A few times a week they would have some fresh fruit or veg, and maybe once a week some dried mealworms/pieces of meat/boiled egg.

From what I can make from my research, I think this is a pretty well balanced feeding plan, but I'd be open to any comments anyone may have on it.

Also, one question - should I mix the ingredients together by volume or weight? As I think the two different methods would produce different quantities per ingredient. 
Thank you.


----------



## Lilly (Nov 21, 2015)

11% protein seems pretty low, I would aim for around 14-16% for normal mice, 18-24% for breeding

The dog food is mostly there for making the protein content higher so 25%+ protein content is ideal but use less of it.

Volume or weight I don't think matters too much as long as its the same across all of them.


----------



## Jessica158 (Nov 10, 2016)

Hmm ok thank you. I think I actually got it wrong, and protein is 13%. Everywhere I read said to keep it low, between 10 and 15 for pet mice?

It's a bit confusing to work out.. the muesli is 10% protein, the bird food 11%, -and the dog food 21%.

And I've just realised my mix doesn't even make 100%!! So I'll change it to 50% muesli, 20% birdseed, and 30% dog food. That gives me protein of 13.5%.


----------



## Lilly (Nov 21, 2015)

That is decent for purely pet mice, although I would be aware that mice love to pick and chose their food so it can be quite hard for you to really control it, you may have to adjust it as you go along so they don't just leave bits they don't like. For example sunflower seeds are very high in fat but mine love them and one or two will pick them out and get fat while the others have none.

Regarding the protein level.... its a bit of an odd case in that the first reason for the difference is people thinking mice are mini rats and in general rats can do a lot better on a low protein diet, higher protein has been linked to aggressive and health issues in certain varieties (like Harley). Also that some of the commercial foods out there (like oxbow young rat and mouse diet) are 18% protein, which is great for young growing animals and breeders but not for adults.

Mice though are not mini rats, they have a lot faster metabolisms and seem to eat/drink a lot more ounce to ounce than rats do.

13.5% is pretty good goal, but just keep an eye to make sure that they don't just eat all the dog food, or sunflower seeds, or leave the dog food etc

Also as well as the protein look at the fat levels because you don't want them too high (around 4-6%)

As far as working it out, its not too bad, so if you have your food then it would be 
10 x 5 for the muesli (since you're measuring in "parts" of 10% so it is 5 parts) 
11 x 2
21 x 3

add all of them up and % by 10 to get what you correctly worked out as 13.5%

do the same with the fat though just to double check what that is like.


----------



## Jessica158 (Nov 10, 2016)

Oh that's great thank you Lilly.

Hmm.

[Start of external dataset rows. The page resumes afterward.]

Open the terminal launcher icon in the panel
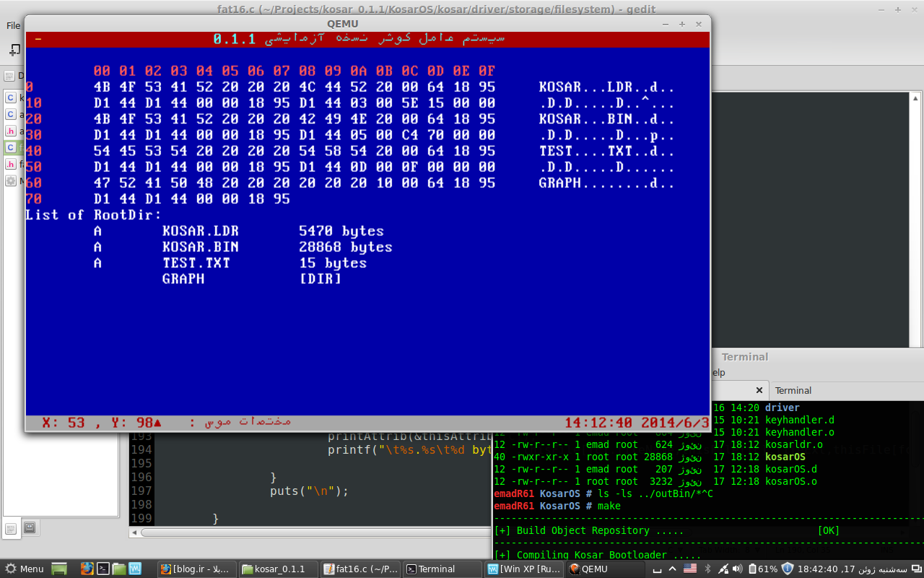This screenshot has height=578, width=924. (103, 569)
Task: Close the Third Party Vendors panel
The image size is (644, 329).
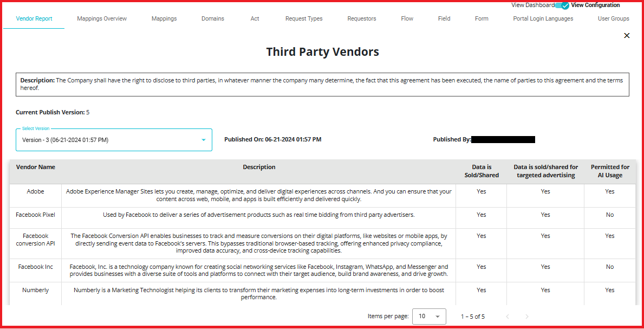Action: coord(627,36)
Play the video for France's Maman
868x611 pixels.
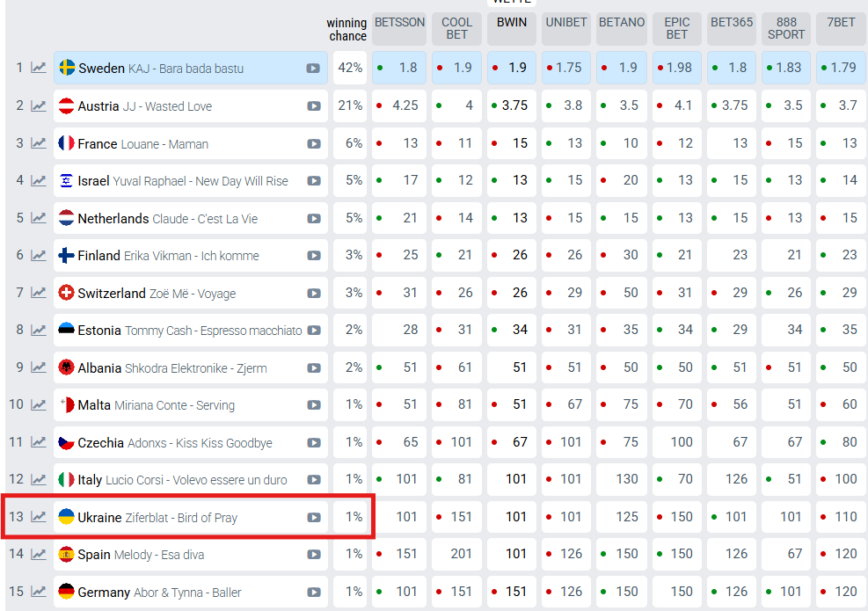[314, 143]
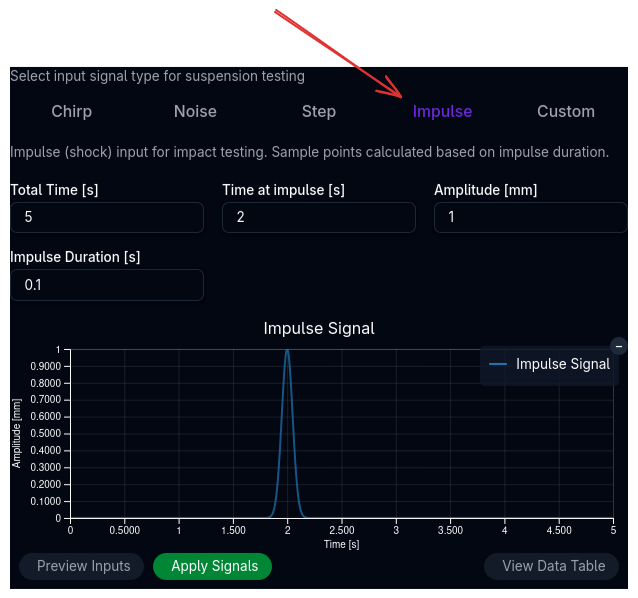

Okay, I will monitor their food intake as best as I can. Should I not add anymore till they eat what's left? 
If they don't eat the dog food, is there something else I can use to raise the protein?

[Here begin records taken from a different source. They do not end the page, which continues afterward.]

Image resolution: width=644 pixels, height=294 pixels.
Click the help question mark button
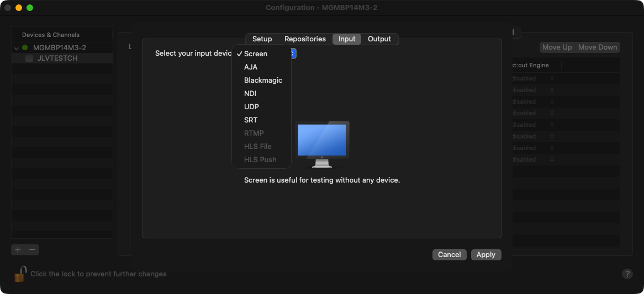click(x=627, y=274)
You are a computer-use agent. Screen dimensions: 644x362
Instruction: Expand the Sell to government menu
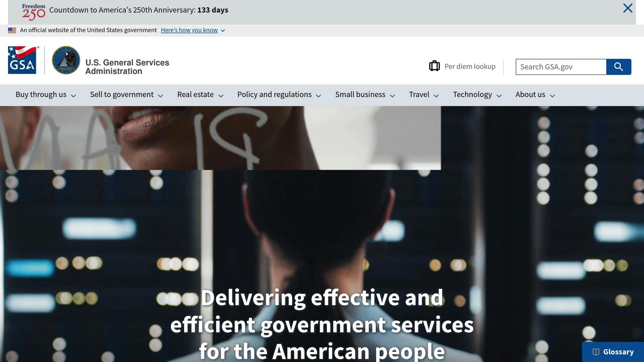coord(127,95)
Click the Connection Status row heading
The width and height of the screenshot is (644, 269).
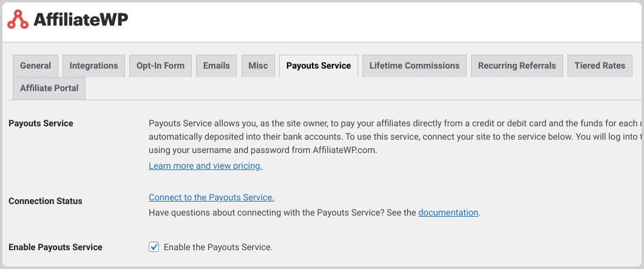(46, 201)
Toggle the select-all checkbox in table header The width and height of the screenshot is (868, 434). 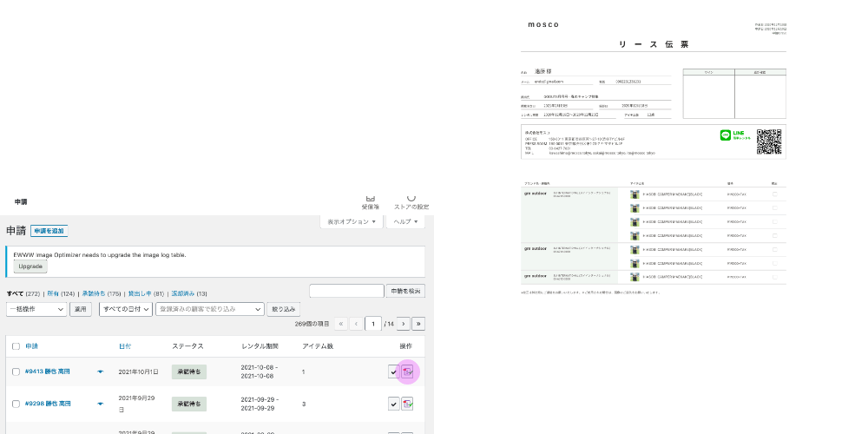coord(16,346)
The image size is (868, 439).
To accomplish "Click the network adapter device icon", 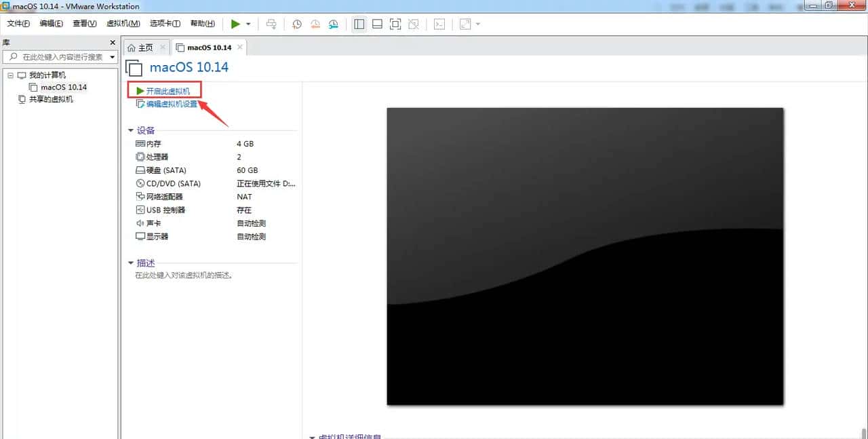I will point(139,197).
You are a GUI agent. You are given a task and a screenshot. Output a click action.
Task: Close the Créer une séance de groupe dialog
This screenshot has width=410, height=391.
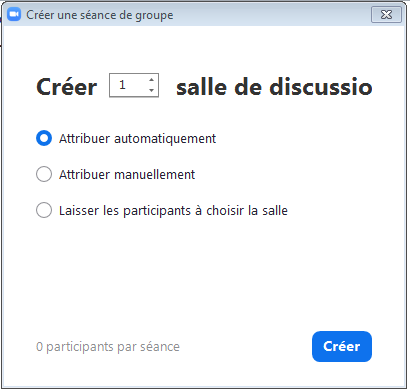pos(386,15)
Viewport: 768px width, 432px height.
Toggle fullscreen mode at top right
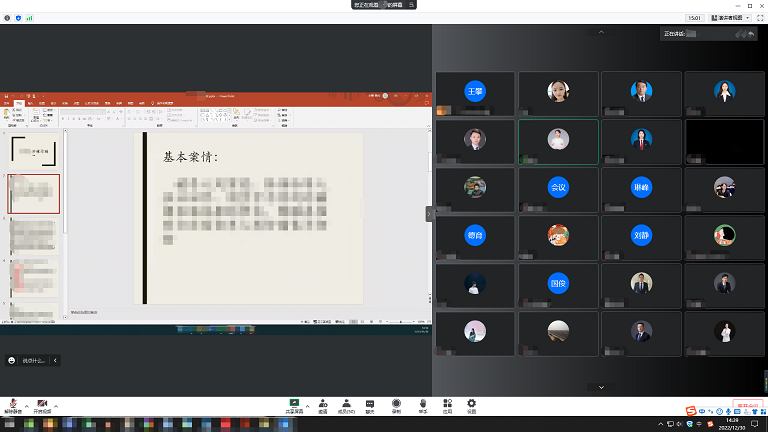[758, 18]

I just worked out the fat % and it's 5.5%.

Thanks very much for your advice!


----------



## Lilly (Nov 21, 2015)

Hmm I tried doing that with mine, but they would just end up completely burying and mixing in the bedding so was hard to keep check.

Some mice love dog food but I have heard some people say some of theirs won't touch it. Personally I have had bad experiences with dog food, it is often recommended to get the cheaper ones but often cheaper ones in the US have a ton of rubbish in that isn't good for dogs or mice, so the only ones I could find that didn't have that were expensive.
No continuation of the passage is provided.